Thursday, June 12, 2014

Why Do You Coach?

After being away from my laptop for a while and being intimately involved in several fundraising events and projects I thought I would take a quick minute to jot down some random thoughts about what I think it means to be a coach. Again, these are my opinions and they don't necessarily represent anyone's perspective but my own... so if you disagree you disagree. You can always start your own blog... 

Admittedly I originally started coaching with the intent of being a head football coach on the collegiate level and one day running my own program. I immediately began coaching in arguably one of the best high school leagues in the country; one that boasts the reigning high school football national champion and several other national powerhouses. I went back to school, got my masters in coaching, athletic administration and exercise science in an attempt to make myself even more attractive to potential suitors and set out to land my first high school head coaching job.

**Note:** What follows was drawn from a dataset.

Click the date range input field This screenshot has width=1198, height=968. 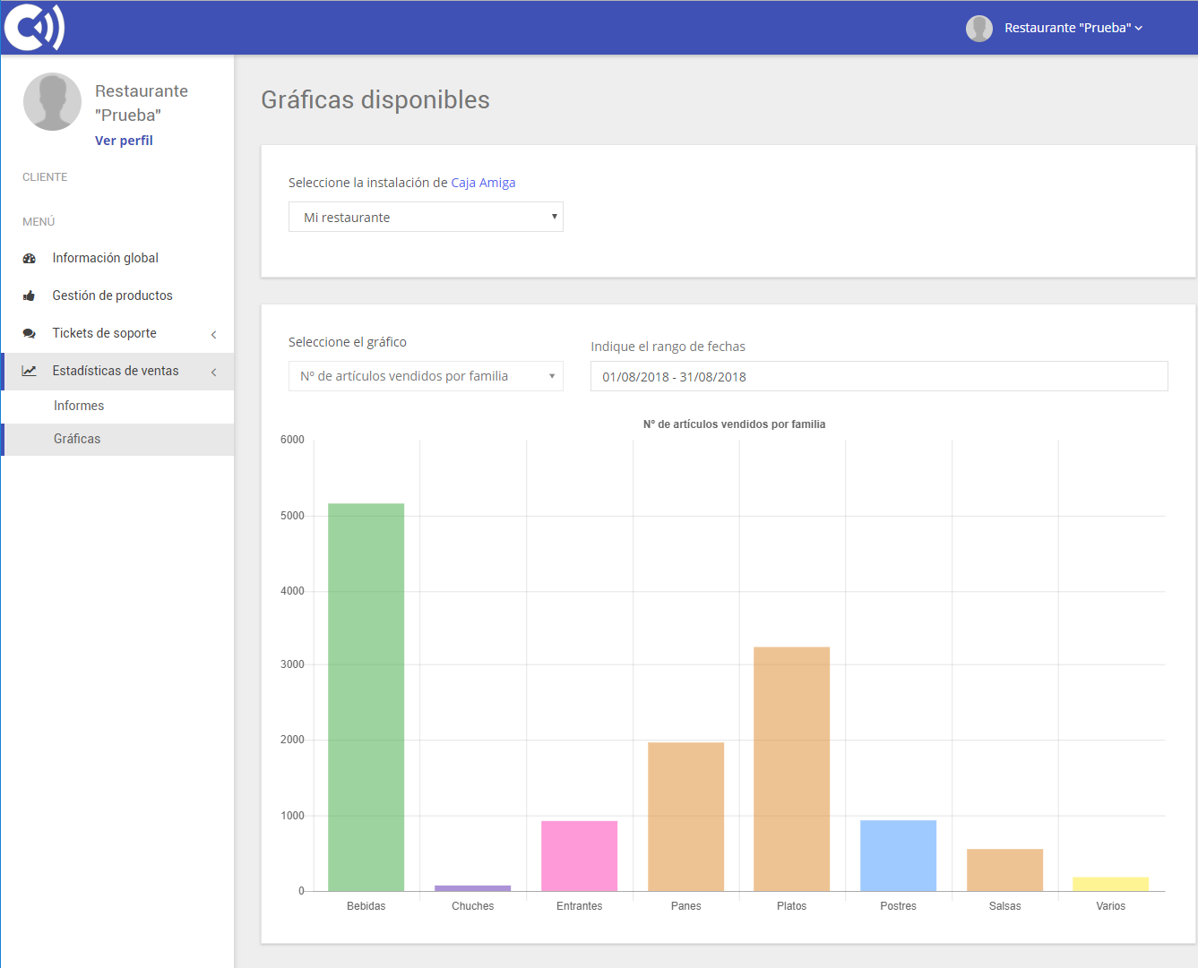[x=878, y=377]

Suddenly everything changed….

I took a trip to Uganda in the summer of 2011 with my good friend Kevin Dugan. What I saw in that beautiful country made me realize there was much more to coaching than just “being the head guy” and “looking for an opportunity to advance.” Coaching was a gift... an honor... a calling that required tremendous respect for the game and an even bigger love for your fellow man. 

I would like to believe (in my own little simple mind) that I was given the opportunity to coach and teach young student-athletes in Uganda how to play American flag football... but in reality (what really went down during those 12 days) I was being taught what it truly meant to be a coach modeled by the character components of humility, respect and faith led by pre-teen kids from Uganda, East Africa.

True coaches are a special breed and are becoming more and more difficult to find. Don’t get me wrong there are tons of trainers out there… but a trainer in my opinion isn’t a coach. Anyone can lay cones on the ground and tell an athlete to run around in circles… but what, beyond that, is being offered?

When I think of a coach I think of my former head coach Lou Holtz; someone who instructs and teaches beyond the specificity of a particular sport and seeks to make significant impact in the lives of those he touches.

I’ve always said that if someone were to get 20 former players who played under Coach Holtz in a room and ask the same series of questions to that selected 20, they would get eerily similar answers to those questions. Not to say we were brainwashed or would give canned answers to said questions, but rather we would answer the questions in a manner that is consistent with our beliefs systems and probably, without fail, quote something from coach to underscore our stance.
Tony Dungy: one of the greatest Character Coaches
 in NFL History  Photo: AP-NFL

THAT has NOTHING to do with coaching football and EVERYTHING to do with making a significant impact on the lives of young men. Don’t get me wrong it was awesome winning most every game we played, but I’m sure my teammates would agree that our camaraderie and family culture also contributed to our success both on and off the field.

In recent times I’ve come to realize that the “mission” of a coach has been blurred by the current sport culture. Winning has become paramount. Even beyond anything else. So much so that coaches would rather cut corners and undermine the very sports they represent in order to secure said victories. Good grief… is that what we’ve become? Is there truly no “safe place” for us to go? Is this all there is… winner and loser?

Or nah…

Wait, wait… I don’t wanna get myself all riled up – I know winning is a major part of competing and if you don’t want to win perhaps you should look for something else to do. However, winning, in my humble opinion is nothing more than a by-product of so many other things that should be taught beyond the game… emphasis on the word “should.” What about character, focus, teamwork, patience, respect, honor and love? 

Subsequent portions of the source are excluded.